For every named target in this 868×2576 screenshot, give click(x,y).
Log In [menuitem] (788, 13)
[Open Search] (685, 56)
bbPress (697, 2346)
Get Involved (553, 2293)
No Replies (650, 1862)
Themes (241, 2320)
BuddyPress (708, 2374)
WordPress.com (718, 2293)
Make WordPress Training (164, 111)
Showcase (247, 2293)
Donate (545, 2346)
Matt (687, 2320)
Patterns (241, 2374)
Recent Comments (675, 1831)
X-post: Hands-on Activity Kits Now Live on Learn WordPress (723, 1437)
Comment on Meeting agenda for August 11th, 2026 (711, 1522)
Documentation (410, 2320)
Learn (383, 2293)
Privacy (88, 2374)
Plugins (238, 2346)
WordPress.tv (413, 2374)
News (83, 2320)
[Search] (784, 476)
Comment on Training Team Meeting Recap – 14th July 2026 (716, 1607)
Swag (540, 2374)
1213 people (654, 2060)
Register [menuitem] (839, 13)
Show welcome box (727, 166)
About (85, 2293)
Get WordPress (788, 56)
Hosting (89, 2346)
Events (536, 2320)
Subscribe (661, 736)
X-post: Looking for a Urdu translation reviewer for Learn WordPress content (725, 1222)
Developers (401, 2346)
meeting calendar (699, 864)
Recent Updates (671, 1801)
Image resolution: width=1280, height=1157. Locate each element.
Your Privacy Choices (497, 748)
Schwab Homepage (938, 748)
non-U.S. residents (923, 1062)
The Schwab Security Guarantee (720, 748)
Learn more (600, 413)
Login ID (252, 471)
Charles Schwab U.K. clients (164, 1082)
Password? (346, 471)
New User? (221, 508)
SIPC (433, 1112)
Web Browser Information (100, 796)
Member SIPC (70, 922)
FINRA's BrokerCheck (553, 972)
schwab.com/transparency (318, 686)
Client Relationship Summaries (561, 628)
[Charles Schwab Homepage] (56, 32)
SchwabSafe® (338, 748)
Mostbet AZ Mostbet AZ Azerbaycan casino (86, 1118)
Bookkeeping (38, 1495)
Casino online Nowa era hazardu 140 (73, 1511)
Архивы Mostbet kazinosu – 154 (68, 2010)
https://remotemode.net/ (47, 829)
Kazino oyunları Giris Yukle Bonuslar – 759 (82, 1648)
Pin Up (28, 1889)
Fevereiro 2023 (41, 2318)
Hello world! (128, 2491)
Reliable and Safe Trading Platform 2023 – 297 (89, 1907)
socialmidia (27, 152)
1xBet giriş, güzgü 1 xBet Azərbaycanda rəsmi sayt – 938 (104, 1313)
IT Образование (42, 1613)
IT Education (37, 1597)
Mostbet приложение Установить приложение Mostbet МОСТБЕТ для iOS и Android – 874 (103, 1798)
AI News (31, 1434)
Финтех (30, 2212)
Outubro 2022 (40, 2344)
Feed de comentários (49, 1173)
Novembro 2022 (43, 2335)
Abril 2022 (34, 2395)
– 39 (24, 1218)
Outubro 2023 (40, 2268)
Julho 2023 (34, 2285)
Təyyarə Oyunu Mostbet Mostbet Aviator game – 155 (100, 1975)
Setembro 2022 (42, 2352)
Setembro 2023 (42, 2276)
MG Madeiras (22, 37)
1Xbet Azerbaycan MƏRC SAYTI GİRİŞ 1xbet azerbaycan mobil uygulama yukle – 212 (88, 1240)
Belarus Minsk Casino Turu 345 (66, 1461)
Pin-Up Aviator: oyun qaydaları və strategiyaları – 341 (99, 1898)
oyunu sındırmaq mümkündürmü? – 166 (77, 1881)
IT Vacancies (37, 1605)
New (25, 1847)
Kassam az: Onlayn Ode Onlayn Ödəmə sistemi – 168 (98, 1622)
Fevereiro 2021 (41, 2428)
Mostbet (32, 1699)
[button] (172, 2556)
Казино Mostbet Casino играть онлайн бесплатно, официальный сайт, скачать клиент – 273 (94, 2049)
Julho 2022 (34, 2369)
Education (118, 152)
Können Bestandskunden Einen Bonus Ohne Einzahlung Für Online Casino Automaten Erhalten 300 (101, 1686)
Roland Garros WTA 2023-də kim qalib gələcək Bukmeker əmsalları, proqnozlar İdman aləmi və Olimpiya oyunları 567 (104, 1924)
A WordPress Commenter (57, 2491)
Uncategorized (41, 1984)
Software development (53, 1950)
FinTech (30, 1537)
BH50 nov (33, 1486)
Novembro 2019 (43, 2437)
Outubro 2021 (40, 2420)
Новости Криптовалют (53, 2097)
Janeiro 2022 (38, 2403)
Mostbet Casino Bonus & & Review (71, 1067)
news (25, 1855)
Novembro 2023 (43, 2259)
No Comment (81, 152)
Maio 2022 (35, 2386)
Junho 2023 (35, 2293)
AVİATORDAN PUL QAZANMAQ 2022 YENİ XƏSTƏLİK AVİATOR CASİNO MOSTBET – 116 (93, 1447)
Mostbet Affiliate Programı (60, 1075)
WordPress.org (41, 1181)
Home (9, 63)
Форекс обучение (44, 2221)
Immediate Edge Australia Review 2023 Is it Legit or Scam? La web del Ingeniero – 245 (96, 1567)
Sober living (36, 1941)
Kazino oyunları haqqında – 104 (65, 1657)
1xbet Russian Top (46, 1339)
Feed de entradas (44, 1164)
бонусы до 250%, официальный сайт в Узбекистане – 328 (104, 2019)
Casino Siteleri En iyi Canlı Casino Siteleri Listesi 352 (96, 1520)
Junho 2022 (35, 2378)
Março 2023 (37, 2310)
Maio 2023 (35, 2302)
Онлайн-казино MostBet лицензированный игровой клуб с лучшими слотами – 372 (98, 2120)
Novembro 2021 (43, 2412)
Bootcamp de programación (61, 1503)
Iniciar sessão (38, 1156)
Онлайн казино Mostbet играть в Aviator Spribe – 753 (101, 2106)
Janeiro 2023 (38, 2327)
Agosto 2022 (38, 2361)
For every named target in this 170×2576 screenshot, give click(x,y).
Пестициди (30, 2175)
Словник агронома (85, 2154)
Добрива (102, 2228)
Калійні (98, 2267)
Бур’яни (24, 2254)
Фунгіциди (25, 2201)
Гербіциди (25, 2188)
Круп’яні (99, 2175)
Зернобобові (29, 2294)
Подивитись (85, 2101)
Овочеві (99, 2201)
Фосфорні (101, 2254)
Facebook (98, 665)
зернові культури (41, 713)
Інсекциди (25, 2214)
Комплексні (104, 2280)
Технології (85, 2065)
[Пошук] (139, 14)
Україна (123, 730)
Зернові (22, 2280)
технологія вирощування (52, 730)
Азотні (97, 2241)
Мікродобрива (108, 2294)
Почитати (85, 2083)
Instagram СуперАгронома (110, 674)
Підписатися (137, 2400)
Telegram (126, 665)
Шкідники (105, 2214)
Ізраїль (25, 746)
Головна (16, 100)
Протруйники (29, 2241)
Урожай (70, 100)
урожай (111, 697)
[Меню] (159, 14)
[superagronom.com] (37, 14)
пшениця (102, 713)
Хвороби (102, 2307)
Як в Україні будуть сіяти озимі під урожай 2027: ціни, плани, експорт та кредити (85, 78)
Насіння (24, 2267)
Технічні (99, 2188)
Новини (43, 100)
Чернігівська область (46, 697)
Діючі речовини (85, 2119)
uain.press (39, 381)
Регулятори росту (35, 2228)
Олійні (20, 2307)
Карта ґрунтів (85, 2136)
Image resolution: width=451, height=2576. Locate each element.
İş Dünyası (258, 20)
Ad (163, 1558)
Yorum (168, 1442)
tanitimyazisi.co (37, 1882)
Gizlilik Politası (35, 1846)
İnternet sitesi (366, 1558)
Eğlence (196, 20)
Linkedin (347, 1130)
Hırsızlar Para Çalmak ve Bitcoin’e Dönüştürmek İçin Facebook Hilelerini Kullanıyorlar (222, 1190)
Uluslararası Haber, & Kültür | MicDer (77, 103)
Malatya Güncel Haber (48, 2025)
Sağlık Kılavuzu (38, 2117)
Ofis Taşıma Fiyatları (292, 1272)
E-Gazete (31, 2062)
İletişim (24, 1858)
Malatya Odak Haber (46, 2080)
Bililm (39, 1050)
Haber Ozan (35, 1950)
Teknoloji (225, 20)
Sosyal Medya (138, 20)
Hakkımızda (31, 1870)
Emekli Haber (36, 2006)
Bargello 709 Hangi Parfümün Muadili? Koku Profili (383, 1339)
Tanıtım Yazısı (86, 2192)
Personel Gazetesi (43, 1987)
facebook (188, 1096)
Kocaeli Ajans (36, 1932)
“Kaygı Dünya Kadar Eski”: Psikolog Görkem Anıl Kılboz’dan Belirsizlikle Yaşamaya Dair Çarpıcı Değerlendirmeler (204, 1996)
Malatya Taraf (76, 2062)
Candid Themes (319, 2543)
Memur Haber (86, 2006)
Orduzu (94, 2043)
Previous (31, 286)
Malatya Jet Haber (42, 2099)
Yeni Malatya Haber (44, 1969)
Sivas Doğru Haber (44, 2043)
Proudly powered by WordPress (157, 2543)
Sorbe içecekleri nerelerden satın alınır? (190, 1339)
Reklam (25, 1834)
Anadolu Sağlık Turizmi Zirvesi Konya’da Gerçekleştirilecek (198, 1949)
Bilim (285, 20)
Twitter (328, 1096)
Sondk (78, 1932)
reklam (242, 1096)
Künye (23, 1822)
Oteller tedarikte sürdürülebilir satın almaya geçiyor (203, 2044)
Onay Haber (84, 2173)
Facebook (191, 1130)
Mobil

───

[What you need to do]
Above are some records; copy exactly the lines from the one with "Get WordPress (788, 56)" through the one with "IT Education (37, 1597)", both included, and no others.

[Written solution]
Get WordPress (788, 56)
Hosting (89, 2346)
Events (536, 2320)
Subscribe (661, 736)
X-post: Looking for a Urdu translation reviewer for Learn WordPress content (725, 1222)
Developers (401, 2346)
meeting calendar (699, 864)
Recent Updates (671, 1801)
Image resolution: width=1280, height=1157. Locate each element.
Your Privacy Choices (497, 748)
Schwab Homepage (938, 748)
non-U.S. residents (923, 1062)
The Schwab Security Guarantee (720, 748)
Learn more (600, 413)
Login ID (252, 471)
Charles Schwab U.K. clients (164, 1082)
Password? (346, 471)
New User? (221, 508)
SIPC (433, 1112)
Web Browser Information (100, 796)
Member SIPC (70, 922)
FINRA's BrokerCheck (553, 972)
schwab.com/transparency (318, 686)
Client Relationship Summaries (561, 628)
[Charles Schwab Homepage] (56, 32)
SchwabSafe® (338, 748)
Mostbet AZ Mostbet AZ Azerbaycan casino (86, 1118)
Bookkeeping (38, 1495)
Casino online Nowa era hazardu 140 (73, 1511)
Архивы Mostbet kazinosu – 154 (68, 2010)
https://remotemode.net/ (47, 829)
Kazino oyunları Giris Yukle Bonuslar – 759 (82, 1648)
Pin Up (28, 1889)
Fevereiro 2023 (41, 2318)
Hello world! (128, 2491)
Reliable and Safe Trading Platform 2023 – 297 (89, 1907)
socialmidia (27, 152)
1xBet giriş, güzgü 1 xBet Azərbaycanda rəsmi sayt – 938 (104, 1313)
IT Образование (42, 1613)
IT Education (37, 1597)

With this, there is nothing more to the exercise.